I've also found that the boundary between "well specified small to medium thing" and "idk just do thing and figure it out" is the difference between you keeping control of the code and losing control. There's an "escape velocity" of AI use that, when you hit it, you're doomed to slop forever. (Or you have to deorbit... enjoy that). And while claude might have slightly higher velocity allowed while remaining suborbital, it's very diminishing returns.
So, are these models "worse" than Claude? Yeah. Am I looking forward to continued improvements? Yeah. But I now also have no desire to pay anthropic any amount of money, which has the nice side effect that i won't be helping them end up with so much money that they can distort our democracy.
What counts as a lot of memory? What could someone do with 16 GB of RAM?

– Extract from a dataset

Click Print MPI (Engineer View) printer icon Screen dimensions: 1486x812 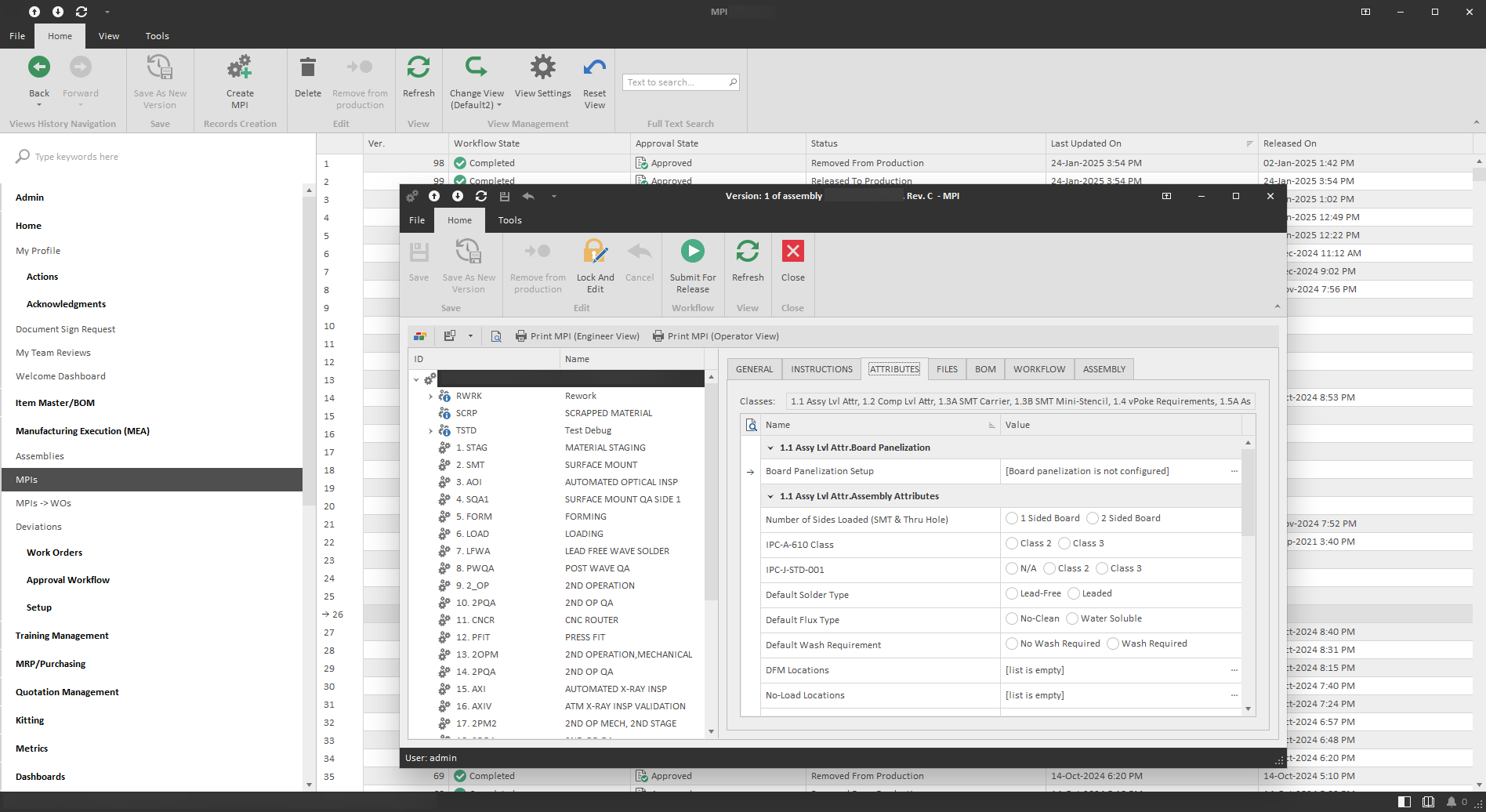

4 bit unsloth quants are good if you never ask for more than 20k context, use it as autocomplete on steroids, and never delegate serious questions to it
They are good if you were clever enough to buy a powerful enough rig before memory went up. For everyone else I say just wait. M1 Ultra 128GB and higher is sufficient to run gemma4:31b-mlx or qwen3.6:35b-mlx with subagents. It’s only slow if you don’t know how to plan your work effectively.
maybe painful if you are using it like a chatbot. you are sitting there waiting for response. vs ambient ai like automatically classifying your family pics and discarding random things like parking floor number pic.
i use it usecases like that latter and they are fine.
They are still terrible at tool usage which loses 99% of the effectiveness of the agent. I've had to concede and use paid frontier models that can use tools or its not worth using agents....copy...paste....copy....paste....
I wonder if it is better to have a machine somewhere running a model for you maybe shared with a few others. I could probably justify a M6 Mac Studio with hopefully 256gb RAM and have a few people all with access to one agreed upon model. I think maybe laptops are too warm and clunky for this.